Twenty-twenty-one was the year of the NFT boom, of DeFi maturation and Layer 2 expansion. So what about 2022? Here are the blockchain trends that we are likely to see this year.
The massive success that NFT projects enjoyed in 2021 gave us a taste of the great potential of non fungible tokens. In 2022, we anticipate that the market will continue to grow, as developers continue to advance the technology forward. And while art-focused projects are going nowhere, 2022 is also likely to bring an increased emphasis on utility, which would further boost the appeal of NFTs.
We see two catalysts for a potential shift towards utility. The first one is the growing prominence of the Metaverse, which already challenges how we perceive ownership of digital assets, and promises to give us new ways to share and enjoy virtual experiences. A growing Metaverse can accommodate for a wide range of NFTs – from cosmetic items and mementoes to virtual property, digital passes and so on.

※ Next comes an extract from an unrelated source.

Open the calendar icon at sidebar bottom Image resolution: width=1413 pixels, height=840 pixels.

The second factor we need to consider is gaming. So far, NFTs’ foray into traditional gaming has been met with significant backlash from gamers, which is frankly hardly surprising given how rushed those initial attempts to implement the technology felt. In order for NFTs to succeed in gaming, the technology needs to produce something more than just a new type of collectibles.
Continued DeFi evolution
The DeFi space continued to grow in 2021, with major players stepping up their game by refining their tech and utilizing scaling solutions to improve efficiency. The latter part of the year saw the emergence of the ‘DeFi 2.0’ narrative, which was driven by the rising popularity of a new wave of products, such as Olympus DAO, Rari and Tokemak. While there is a debate on whether the DeFi 2.0 moniker is justified, it is, nevertheless, indicative of the ongoing evolution of the DeFi space and the technology behind decentralized finance.

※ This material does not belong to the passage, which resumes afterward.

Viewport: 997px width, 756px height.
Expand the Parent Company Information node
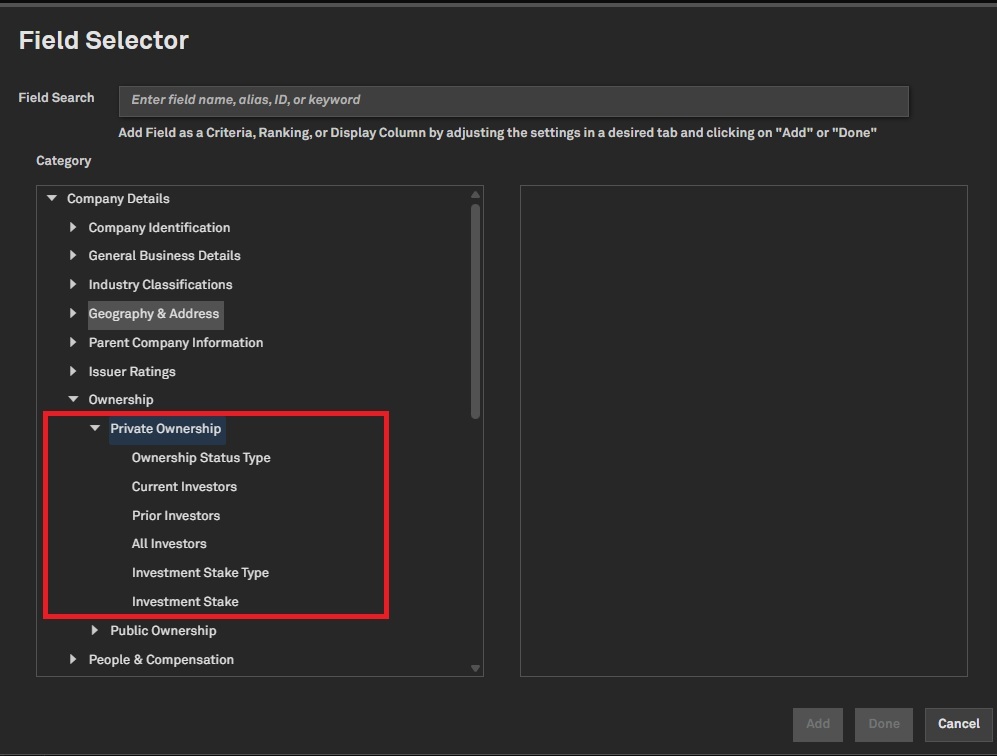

In 2022 this trend is likely to continue, with technology improvements enabling developers to come up with new products and better liquidity models. We are also likely to see the first serious attempts to advance the sector beyond its self-contained bubble and make it more connected to the broader economy.
This year we’re also likely to see an increased presence of DeFi products on chains other than Ethereum. The success of Pancakeswap on Binance Smart Chain last year showed that while Ethereum is the undisputed leader in the space, it’s not the only game in town.

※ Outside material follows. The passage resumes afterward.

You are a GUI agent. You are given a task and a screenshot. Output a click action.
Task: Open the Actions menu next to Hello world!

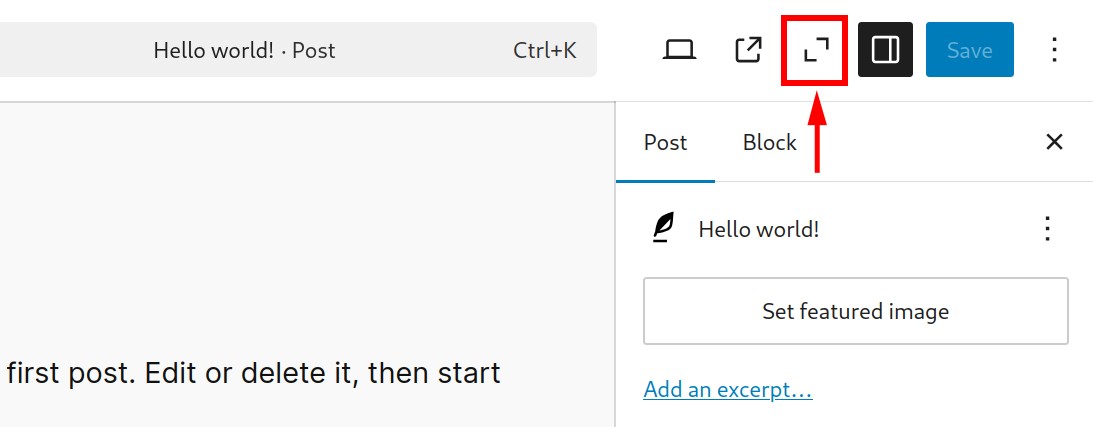[1047, 228]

Ethereum scaling and Layer 2
Efforts to scale Ethereum will continue throughout 2022. Last year, we saw significant progress in that regard, with Polygon taking off in a big way and roll-up technology making big strides forward. The pursuit to scale Ethereum through better utilization of Layer 2 technologies like roll-ups will continue to be among the leading blockchain trends for a foreseeable future.
Multichain and interoperability
As we mentioned above, the dominance of Ethereum has not gone unchallenged. With competition from promising Layer 1 protocols like Solana, BSC and Avalanche likely to increase in the future, it’s to be expected that more dApps would go the multichain route. Some prominent dApps such as DeFi giant Aave have already gone multichain. One of LimeChain’s clients, MatraDAO is also a strong believer in the multichain approach.
An increased focus on multichain support would accelerate the development of interoperability solutions such as blockchain bridges.
One of the prevailing criticisms towards blockchain technology has been related to its environmental impact that comes as a result of the large consumption of energy that some of today’s most popular blockchain protocols require. Specifically, protocols that rely on Proof of Work, as by design, this consensus algorithm requires validators to perform a lot of computational work.
In 2022, we’ll likely see an increased focus on alleviating that problem, especially through the implementation of more eco-friendly algorithms like Proof of Stake. For example, Ethereum’s move to implement PoS is in part driven by a desire to make the platform more environmentally friendly.